**What you are asked to do**: Print nothing but the lines below starting at the line that holds "The image size is (1568, 577)." and ending at the line that holds "You are a computer-use", including both, each exactly as written.

Stored records:
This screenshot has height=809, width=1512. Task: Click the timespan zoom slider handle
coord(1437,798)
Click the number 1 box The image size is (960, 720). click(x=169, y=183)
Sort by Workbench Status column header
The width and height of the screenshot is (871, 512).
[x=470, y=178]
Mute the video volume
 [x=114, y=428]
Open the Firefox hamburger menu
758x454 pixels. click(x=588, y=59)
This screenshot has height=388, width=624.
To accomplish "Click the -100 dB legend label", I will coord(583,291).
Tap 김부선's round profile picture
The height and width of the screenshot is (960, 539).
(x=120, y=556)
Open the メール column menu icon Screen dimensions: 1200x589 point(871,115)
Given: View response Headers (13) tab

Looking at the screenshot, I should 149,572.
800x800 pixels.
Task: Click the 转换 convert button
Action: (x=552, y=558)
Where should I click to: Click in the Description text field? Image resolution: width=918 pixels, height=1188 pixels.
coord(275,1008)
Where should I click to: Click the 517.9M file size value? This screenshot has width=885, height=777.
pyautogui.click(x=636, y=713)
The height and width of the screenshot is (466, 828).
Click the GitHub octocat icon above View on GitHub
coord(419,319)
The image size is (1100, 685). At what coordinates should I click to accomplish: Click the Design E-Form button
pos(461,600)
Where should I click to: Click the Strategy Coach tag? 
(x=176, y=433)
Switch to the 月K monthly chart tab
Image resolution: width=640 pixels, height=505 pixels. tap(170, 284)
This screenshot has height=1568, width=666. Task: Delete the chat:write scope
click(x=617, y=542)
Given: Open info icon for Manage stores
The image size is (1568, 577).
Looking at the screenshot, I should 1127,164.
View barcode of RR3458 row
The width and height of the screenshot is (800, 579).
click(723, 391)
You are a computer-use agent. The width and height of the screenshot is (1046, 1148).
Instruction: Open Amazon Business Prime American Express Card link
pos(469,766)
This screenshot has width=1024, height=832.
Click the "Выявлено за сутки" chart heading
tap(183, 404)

**Output of the task**:
The image size is (1568, 577).
Looking at the screenshot, I should 1127,164.
View barcode of RR3458 row
The width and height of the screenshot is (800, 579).
click(723, 391)
You are a computer-use agent. The width and height of the screenshot is (1046, 1148).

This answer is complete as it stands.